Then what is the pont of being given choices if you have only consequences and no benefits?  What's the point of choosing between various colors degrees of suckage?

 If I want to  that, I just have to wait until Election Day <_<

You could also be save the dishonesty for the Election Day as well. The benefit of any usage of the Crucible, besides the color show, is the end to the galactic genocide and Reaper war. That's the benefit the entire game is based around.

There's also others that apply to different people- the prospect of Shepard's survival and the certain destruction of the Reapers in Destroy, the prospect of controlling the Reaper Armada for their own purposes in Control, and embracing trans-humanism and (if they believe it a concern) rendering the Catalyst's Synthetic vs. Organic fears moot.

The "cruel and unfortunate truth" is that in general people actually like happy endings.  Not guaranteed as such, but the knowledge that putting enough effort into a project will see the player rewarded.  That's part of the game aspect of a Role Playing Game.

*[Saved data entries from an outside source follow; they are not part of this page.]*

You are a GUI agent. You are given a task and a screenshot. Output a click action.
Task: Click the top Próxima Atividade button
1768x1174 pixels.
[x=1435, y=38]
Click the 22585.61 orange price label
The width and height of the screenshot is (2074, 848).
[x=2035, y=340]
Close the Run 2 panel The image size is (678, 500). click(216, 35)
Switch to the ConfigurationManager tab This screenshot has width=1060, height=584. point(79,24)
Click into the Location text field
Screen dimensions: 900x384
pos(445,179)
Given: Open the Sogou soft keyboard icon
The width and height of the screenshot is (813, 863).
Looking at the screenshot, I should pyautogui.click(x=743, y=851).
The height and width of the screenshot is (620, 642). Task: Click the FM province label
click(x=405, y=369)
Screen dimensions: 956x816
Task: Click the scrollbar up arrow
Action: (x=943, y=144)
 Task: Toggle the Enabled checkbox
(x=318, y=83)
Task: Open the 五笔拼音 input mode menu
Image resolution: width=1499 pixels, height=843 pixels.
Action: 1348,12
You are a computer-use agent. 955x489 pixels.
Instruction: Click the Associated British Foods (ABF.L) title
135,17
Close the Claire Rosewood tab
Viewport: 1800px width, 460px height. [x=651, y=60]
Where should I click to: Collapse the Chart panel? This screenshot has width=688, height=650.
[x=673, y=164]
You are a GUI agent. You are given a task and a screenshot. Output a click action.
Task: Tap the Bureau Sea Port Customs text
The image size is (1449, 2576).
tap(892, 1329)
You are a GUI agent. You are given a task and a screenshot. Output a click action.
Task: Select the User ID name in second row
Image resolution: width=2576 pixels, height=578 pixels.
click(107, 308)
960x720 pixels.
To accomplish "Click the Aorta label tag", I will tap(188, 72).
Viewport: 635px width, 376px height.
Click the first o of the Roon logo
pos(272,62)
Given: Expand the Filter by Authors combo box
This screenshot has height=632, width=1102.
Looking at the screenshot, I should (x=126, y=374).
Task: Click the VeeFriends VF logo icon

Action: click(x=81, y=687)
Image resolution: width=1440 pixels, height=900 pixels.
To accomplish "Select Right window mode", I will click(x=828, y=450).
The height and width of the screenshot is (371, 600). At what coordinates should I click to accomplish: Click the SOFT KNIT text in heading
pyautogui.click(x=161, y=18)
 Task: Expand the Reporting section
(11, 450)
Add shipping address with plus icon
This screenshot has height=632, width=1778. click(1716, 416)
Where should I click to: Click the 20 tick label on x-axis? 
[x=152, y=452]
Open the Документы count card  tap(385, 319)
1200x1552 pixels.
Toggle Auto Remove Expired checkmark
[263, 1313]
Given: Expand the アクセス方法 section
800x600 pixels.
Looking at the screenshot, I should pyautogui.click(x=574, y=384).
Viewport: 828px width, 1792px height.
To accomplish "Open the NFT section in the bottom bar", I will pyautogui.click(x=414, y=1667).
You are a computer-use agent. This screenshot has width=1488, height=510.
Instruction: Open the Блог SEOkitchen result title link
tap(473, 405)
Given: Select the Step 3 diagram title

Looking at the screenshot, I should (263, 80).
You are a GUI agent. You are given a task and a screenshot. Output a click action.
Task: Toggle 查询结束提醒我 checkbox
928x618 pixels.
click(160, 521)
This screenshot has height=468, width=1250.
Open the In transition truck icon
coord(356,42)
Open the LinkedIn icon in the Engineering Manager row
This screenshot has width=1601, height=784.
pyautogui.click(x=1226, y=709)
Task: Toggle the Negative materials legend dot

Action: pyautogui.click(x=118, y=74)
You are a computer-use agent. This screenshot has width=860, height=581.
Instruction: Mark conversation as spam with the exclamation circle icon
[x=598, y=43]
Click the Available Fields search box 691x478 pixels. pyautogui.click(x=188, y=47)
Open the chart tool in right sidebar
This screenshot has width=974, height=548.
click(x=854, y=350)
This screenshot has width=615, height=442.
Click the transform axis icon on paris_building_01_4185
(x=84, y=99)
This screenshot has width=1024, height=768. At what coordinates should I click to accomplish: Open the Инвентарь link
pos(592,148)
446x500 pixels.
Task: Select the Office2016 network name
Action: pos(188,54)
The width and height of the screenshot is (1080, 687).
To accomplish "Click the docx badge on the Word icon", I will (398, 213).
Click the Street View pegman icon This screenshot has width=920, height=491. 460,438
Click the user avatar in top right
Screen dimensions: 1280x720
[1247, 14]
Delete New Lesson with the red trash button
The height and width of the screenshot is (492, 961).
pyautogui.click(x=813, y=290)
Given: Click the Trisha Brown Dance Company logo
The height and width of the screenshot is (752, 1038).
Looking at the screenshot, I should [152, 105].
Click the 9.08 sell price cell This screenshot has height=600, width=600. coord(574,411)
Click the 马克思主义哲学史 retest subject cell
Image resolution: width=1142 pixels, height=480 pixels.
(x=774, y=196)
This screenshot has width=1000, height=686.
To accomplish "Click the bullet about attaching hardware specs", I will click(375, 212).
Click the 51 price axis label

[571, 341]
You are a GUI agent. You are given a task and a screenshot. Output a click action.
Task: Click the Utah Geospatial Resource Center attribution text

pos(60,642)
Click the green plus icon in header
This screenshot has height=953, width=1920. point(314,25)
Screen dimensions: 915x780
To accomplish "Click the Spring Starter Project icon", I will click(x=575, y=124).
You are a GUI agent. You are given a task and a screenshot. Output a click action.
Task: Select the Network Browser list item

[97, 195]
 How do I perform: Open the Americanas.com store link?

Which still exists in ME3. There's more reactivity and potential differences in the endstate of ME3 than in both of the previous games combined.

Nor am I talking about a "golden ending" one which is clearly superior to the others.  Different "good" endings can and should have different rewards (See Dragon Age Origins).  Paragon and Renegade could, indeed should have differences in what is a good outcome.  

Has anyone here claimed otherwise?

And fyi, The Last of Us is not an rpg that promised choices or agency.  It's just an action game where you play a character not your own.  There are no chocies or consequences.  The stroy is completely on rails.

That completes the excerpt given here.